Text provided Block Start

It seems to me that people in Italy spend a lot of time leaning out of their windows. There, I said it. It’s an outrageous stereotype, but coming here from London, I believe there’s something quintessentially charming about the window-to-street interactions you’ll find in Italian towns and cities. Look up and you’ll catch people in windows everywhere: the polite nod of the head as you meet eyes, the candid half-smile, the obtrusive stare at passers-by, the pensive puff of the cigarette, the gaze into the distance, the warmth of sun on the face. Sometimes, a few words are thrown. “Beautiful day, isn’t it?”
When Italy went into lockdown in 2020, weeks before the rest of Europe, the world was moved by opera singers regaling their neighbours from bedroom windows across ghostly cities and communities brought together in a time of unprecedented loneliness. This window to window comradery during the darkest days of the pandemic inspired the world.
Even in more normal times though, sitting or standing at the window feels much more commonplace here than in other European countries. Perhaps it’s because historic Italian apartments on old, narrow streets are often without much natural daylight, as is the case of my own home in Florence, and standing right by the window is the only place to see the sky. Perhaps it’s because people want to smoke, or because old stone buildings (again, like my own) are naturally cold and heating is expensive: the air is warmer outside than in. Or perhaps it’s just because there’s always so much to see on the streets from the perch of your own home. Speaking on the phone in loud and animated voices, chatting with neighbours, or just watching the world go by: all these are perfectly normal window activities. Looking the other way, and without trying to be too poetic, I could say that the vignette of the window is a momentary peek into people’s lives.
In any case, would it not be the first scene in a quintessentially Italian romance to glance up and see a well-dressed young man leaning out of his window smoking a cigarette?
This is exactly what happened to me one ordinary afternoon in June. I was chaining my bike outside the palazzo where I lived and caught the eye of a man in the first floor window, directly above the heavy wooden front door to the communal courtyard. “I’ve never noticed a window there before,” was my first thought (note to self: be more observant), followed by, “I wonder if he lives there.” I smiled, nodded, and went on my way.
When I came back outside an hour later, the figure was still there. He had dark hair and my third thought was that he looked very handsome, like someone from the 1950s, reading a book with one arm resting carelessly in the sunshine. There was another half-smoked cigarette resting on the stone window ledge. For some reason, I decided to say “ciao”. He replied, and we made small talk through the window for a few minutes until his friend Timo, our mutual neighbour, walked past and asked us if we wanted to go for aperitivo that evening.

Text provided Block End
Extracted material Block Start

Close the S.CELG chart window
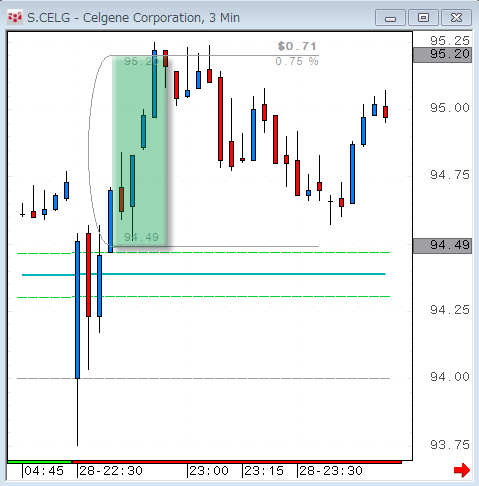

Extracted material Block End
Extracted material Block Start

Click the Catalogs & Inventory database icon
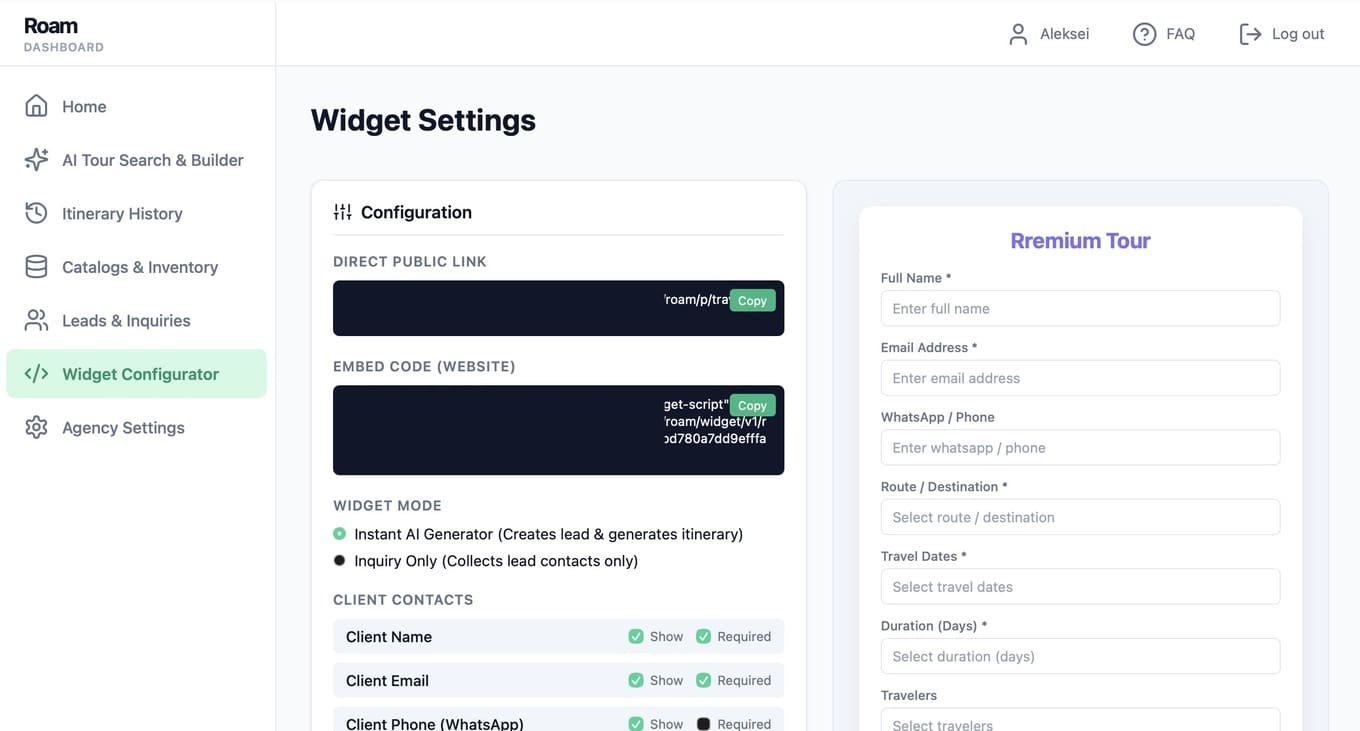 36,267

Extracted material Block End
Extracted material Block Start

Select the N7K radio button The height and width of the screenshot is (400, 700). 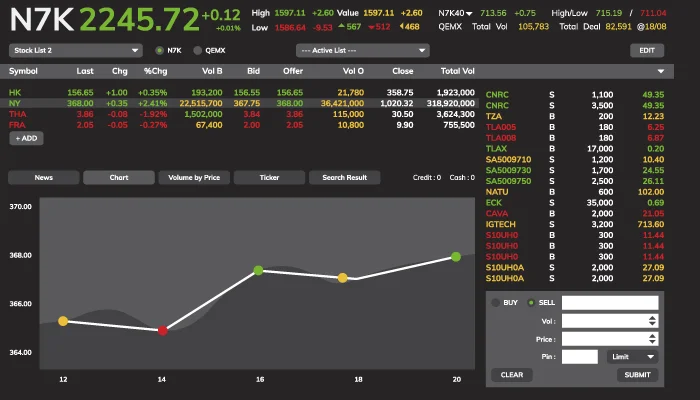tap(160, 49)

Extracted material Block End

## [What the exercise asks]
Return the passage of the essay on Italian windows from "In any case, would" to "smoking a cigarette?", copied word for word. The items are separate material with no connection to the essay on Italian windows.

## [Task response]
In any case, would it not be the first scene in a quintessentially Italian romance to glance up and see a well-dressed young man leaning out of his window smoking a cigarette?